Racial differences in the use of HV hospitals[16–18,27] and in lung cancer care have been previously reported,[19–21] but very few studies have addressed racial disparities for lung surgery in the context of centralization and hospital procedure volume, and none of these studies have done so in a comprehensive way.[12,16,27] One study reported that blacks have lower odds of lung resection at HV hospitals and have higher mortality compared to whites, however neither distance from patient residence to hospital nor hospital proximity were explicitly measured and reported, and the study provided nationwide trends from a brief time period (1998–2003). Other studies incorporated the role of travel distance, travel time, or the influence of geographic proximity to high-quality hospitals on hospital utilization albeit not exclusively for lung cancer surgery.[16,18,27] Publications incorporating geographic proximity were performed on Medicare patients from 2005 to 2008, and therefore could not assess the influence of insurance types on patients choice or were conducted in New York City over 10 to 20 years ago.
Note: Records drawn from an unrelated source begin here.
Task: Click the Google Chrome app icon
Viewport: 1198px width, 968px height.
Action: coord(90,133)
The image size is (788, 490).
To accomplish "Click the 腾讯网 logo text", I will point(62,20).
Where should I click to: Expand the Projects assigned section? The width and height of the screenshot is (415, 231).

The present work integrates with the conclusion of these three studies that racial disparities exist in HV hospital utilization, but expands to address temporal trends in hospital centralization and how this affects lung cancer surgery disparities in NYS.
This study has some limitations. SPARCS data do not provide cancer stage and are restricted to NYS residents; only black and white patients were included to focus on the comparison between these groups. Black patients were under-represented in the sample, but accurately reflect the proportion of black patients that were exclusively treated with surgery, as patients with other treatments were excluded. Since geographic access has a specific spatial context, these results may not be generalizable to other states, with different population and hospital characteristics. However, as centralization has been reported across the country and for many cancer types, this work can be replicated for other cancers in different regions. Finally, although proximity and insurance are important determinants of quality care, other personal and community variables not captured by SPARCS may be influential in lung surgery treatment and should be areas of future research to address disparities in cancer care.
Although centralization increased the utilization of HV/VHV for both black and white patients, racial disparities in access and utilization of HV hospitals are not fully explained by proximity to care or insurance type, indicating that other factors influence seeking care at HV hospitals, and in turn, may contribute to discrepancies in lung cancer outcomes. Specific interventions are needed to address accessing and utilizing quality care in underserved populations.
Abbreviations: HV = high volume, ICD-9 = Clinical Modification of the International Classification of Diseases, 9th Revision, IQR = interquartile range, L = lobectomy, LR = limited resection, LV = low volume, MV = medium volume, NYC = New York City, NYS = New York State, P = pneumonectomy, SPARCS = Statewide Planning and Research Cooperative System, VHV = very high volume, VLV = very low volume, ZCTA = Zip Code Tabulation Area.
The authors have no conflicts of interest to disclose.